• **Quesiti**:
1) Secondo il testo sulla chiesa, quale credo si recita quando si dice «crediamo nella chiesa una, santa, cattolica ed apostolica»?
2) Riporta fedelmente il passo del testo sulla chiesa da «Noi cristiani cattolici» fino a «del sistema Chiesa.» compreso.
3) Prosegui il testo sulla chiesa dal punto in cui si interrompe.

• **Testo**:
******

Crediamo nella chiesa, una santa, cattolica, apostolica ?

La chiesa dalla sua fondazione ha svolto una sua funzione nella missione di Madre e di Sposa come Cattolica e come Apostolica nella sua natura Unica e Santa,  di Corpo stesso di Cristo.

Noi infatti dicendo il credo (quello niceno -costantinopolitano) diciamo: crediamo nella chiesa una, santa, cattolica ed apostolica, dopo aver proclamato di credere in Dio, Padre, Figlio e Spirito Santo.

Se lo diciamo in latino o in greco ha poca importanza: credimus in Ecclesiam Unam,Sanctam Catholicam, Apostolicam- Pisteuomen… 

Noi cristiani cattolici romani,  catechizzati,  da piccoli,  secondo il Vangelo, non prendiamo nemmeno da adulti coscienza dei termini  che diciamo con la nostra professione di fede.

Nemmeno il periodo adolescenziale, in cui c’è la ribellione verso le forme precostituite con volontà di distruzione del vecchio, travolge  la struttura secolare cattolica, data la perfezione della costruzione  con giunture, collazioni, aggiunzioni, falsificazioni, collaudata,  del sistema Chiesa.

******

• **Materiale fornito**:
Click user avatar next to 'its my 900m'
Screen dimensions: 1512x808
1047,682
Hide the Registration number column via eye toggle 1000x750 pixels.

******

• **Risposte**:
1) Il credo niceno-costantinopolitano.

2)
Noi cristiani cattolici romani,  catechizzati,  da piccoli,  secondo il Vangelo, non prendiamo nemmeno da adulti coscienza dei termini  che diciamo con la nostra professione di fede.

Nemmeno il periodo adolescenziale, in cui c’è la ribellione verso le forme precostituite con volontà di distruzione del vecchio, travolge  la struttura secolare cattolica, data la perfezione della costruzione  con giunture, collazioni, aggiunzioni, falsificazioni, collaudata,  del sistema Chiesa.

3)
La connessione della paideia greca platonico- aristotelica, con linee epicureo-stoiche, e della davar giudaico-cristiana, vetero-neotestamentaria,  risulta così perfetta che sembra un  monòlithos  celeste nel sistema romano-ellenistico.  

Noi abbiamo sempre considerato la Chiesa un monòlito, voluto dall’oikonomia tou theou  per il bene degli uomini  peregrini su questa terra, guidati da essa alla patria celeste, dimora eterna, premio del retto agire individuale  secondo l’esempio di Gesù uomo-dio, logos, upostasis come il Patér e l’Agion Pneuma,  Dio, Uno e Trino.

Abbiamo, però, rilevato sempre una mancanza di unità nel pensiero cristiano, a  partire dai primi secoli, prima in epoca antonina  (cfr. Miriade cristiana  tra il 50-135 d.C. in Per una conoscenza del primo cristianesimo  E, Book, Narcissus  2012) poi  nel terzo e quarto secolo e specificamente tra i due grandi concili di Nicea e di Costantinopoli.

A parte l’assimilazione di Il Regno dei Cieli con Il Regno di Dio e  l’occultamento della figura reale umana del Christos si rileva che  la presenza di  tante ecclesiai  è  segno di una differenziazione e diversificazione del cristianesimo del regno di Dio, a seconda dei luoghi di costituzione iniziale delle comunità giudaico-cristiane, cercanti una propria autonomia  nel seno della liceità del privilegium giudaico ellenistico nell’imperium romano, nonostante il periodo di duecento anni di lotte tra giudaismo e romanitas e la conclusione drastica di Adriano.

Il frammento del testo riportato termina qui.